* **Selected excerpt**
----

Case Study 2: Collaborating on a Data Project — A Team Workflow with Git

Contributors to Introduction to Data Science

Case Study 2: Collaborating on a Data Project — A Team Workflow with Git

Tier 2 — Attributed Narrative: This case study is a fictionalized account of a data science team collaboration, constructed to illustrate common workflow challenges and solutions. The characters, company, and specific project are fictional, but the technical scenarios — merge conflicts, environment mismatches, code review catches, and documentation failures — are based on common real-world experiences widely reported in data science practice.

Meet the Team

Four data scientists at a mid-sized health insurance company — Meridian Health — have been tasked with building a model to predict which members are at risk of not completing their annual wellness check. The model will be used to send targeted reminder outreach, and the team has six weeks to deliver a working prototype.

The team:

Priya (lead): 4 years of experience, strong in modeling, moderate git skills
Marcus: 2 years of experience, strong in data engineering and SQL, advanced git user
Lin: 1 year of experience, strong in visualization, minimal git experience
Devon: Summer intern, taking an introductory data science course (this course, in fact), no git experience

This case study follows the team through six weeks of collaboration, highlighting the challenges they face and the practices that help them succeed.

Week 1: Setting Up the Project

The First Decision: Repository Structure

Marcus, the most experienced git user, created the repository on GitHub and established the project structure:

wellness-prediction/
├── .gitignore
├── README.md
├── CONTRIBUTING.md
├── requirements.txt
├── data/
│   ├── raw/          # Original data exports (not in git)
│   └── processed/    # Cleaned data (not in git)
├── notebooks/
│   ├── 01-exploration/
│   ├── 02-feature-engineering/
│   └── 03-modeling/
├── src/
│   ├── __init__.py
│   ├── data_loader.py
│   └── features.py
├── tests/
│   └── test_features.py
└── results/
    ├── figures/
    └── reports/

He also wrote a CONTRIBUTING.md with the team's conventions:

# Contributing to Wellness Prediction

## Branching
- Create a branch for each task: `feature/description` or `fix/description`
- Branch from `main`, not from other feature branches
- Delete branches after merging

## Commits
- Use descriptive messages: "Add feature X because Y"
- Commit frequently — at least once per work session
- Never commit data files or credentials

## Pull Requests
- Every PR needs at least one reviewer
- Include a description of what changed and why
- Run the full pipeline before requesting review

## Code Style
- Follow PEP 8
- Use type hints for function signatures
- Set `random_state=42` everywhere
- Use relative paths only

Devon's First Commit

Devon had never used git before. Marcus spent 30 minutes walking through the basics:

# Clone the repository
git clone https://github.com/meridian-health/wellness-prediction.git
cd wellness-prediction

# Create a virtual environment
conda create --name wellness python=3.11 -y
conda activate wellness
pip install -r requirements.txt

# Create a branch for the first task
git checkout -b feature/initial-exploration

# ... do some work ...

# Stage and commit
git add notebooks/01-exploration/initial_look.ipynb
git commit -m "Add initial data exploration notebook with summary statistics"

----

* **Collected material**
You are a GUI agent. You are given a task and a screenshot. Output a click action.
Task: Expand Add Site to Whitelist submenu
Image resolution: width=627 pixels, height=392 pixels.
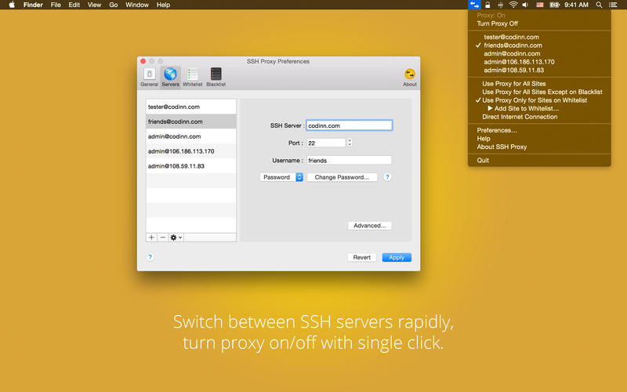[x=524, y=108]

----

* **Task directions**
Revise the Git team workflow case study, starting with "Marcus, the most" and going on through "data (not in git)", and give that passage with "Cleaned data" changed to "Transformed data".

* **Response below**
Marcus, the most experienced git user, created the repository on GitHub and established the project structure:

wellness-prediction/
├── .gitignore
├── README.md
├── CONTRIBUTING.md
├── requirements.txt
├── data/
│   ├── raw/          # Original data exports (not in git)
│   └── processed/    # Transformed data (not in git)